_Exercise inputs_
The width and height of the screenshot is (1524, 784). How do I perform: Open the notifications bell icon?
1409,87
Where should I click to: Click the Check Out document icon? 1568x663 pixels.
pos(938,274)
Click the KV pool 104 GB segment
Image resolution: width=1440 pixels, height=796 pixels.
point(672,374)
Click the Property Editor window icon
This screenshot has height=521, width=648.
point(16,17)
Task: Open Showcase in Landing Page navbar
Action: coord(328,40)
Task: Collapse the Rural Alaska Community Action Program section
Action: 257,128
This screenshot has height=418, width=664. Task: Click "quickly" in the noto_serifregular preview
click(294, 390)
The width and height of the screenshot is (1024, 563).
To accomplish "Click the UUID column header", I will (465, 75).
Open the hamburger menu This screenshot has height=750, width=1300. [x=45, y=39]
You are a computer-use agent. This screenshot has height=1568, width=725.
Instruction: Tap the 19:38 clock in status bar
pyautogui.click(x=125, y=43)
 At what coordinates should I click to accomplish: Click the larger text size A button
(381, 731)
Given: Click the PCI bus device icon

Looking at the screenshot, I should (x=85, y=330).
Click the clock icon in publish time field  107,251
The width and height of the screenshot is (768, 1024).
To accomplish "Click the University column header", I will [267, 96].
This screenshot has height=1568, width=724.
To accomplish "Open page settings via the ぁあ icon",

_What is expected_
Reproduce the listing above verbatim, line for line, with no changes.

_Complete answer_
The width and height of the screenshot is (1524, 784). How do I perform: Open the notifications bell icon?
1409,87
Where should I click to: Click the Check Out document icon? 1568x663 pixels.
pos(938,274)
Click the KV pool 104 GB segment
Image resolution: width=1440 pixels, height=796 pixels.
point(672,374)
Click the Property Editor window icon
This screenshot has height=521, width=648.
point(16,17)
Task: Open Showcase in Landing Page navbar
Action: coord(328,40)
Task: Collapse the Rural Alaska Community Action Program section
Action: 257,128
This screenshot has height=418, width=664. Task: Click "quickly" in the noto_serifregular preview
click(294, 390)
The width and height of the screenshot is (1024, 563).
To accomplish "Click the UUID column header", I will (465, 75).
Open the hamburger menu This screenshot has height=750, width=1300. [x=45, y=39]
You are a computer-use agent. This screenshot has height=1568, width=725.
Instruction: Tap the 19:38 clock in status bar
pyautogui.click(x=125, y=43)
 At what coordinates should I click to accomplish: Click the larger text size A button
(381, 731)
Given: Click the PCI bus device icon

Looking at the screenshot, I should (x=85, y=330).
Click the clock icon in publish time field  107,251
The width and height of the screenshot is (768, 1024).
To accomplish "Click the University column header", I will [267, 96].
This screenshot has height=1568, width=724.
To accomplish "Open page settings via the ぁあ icon",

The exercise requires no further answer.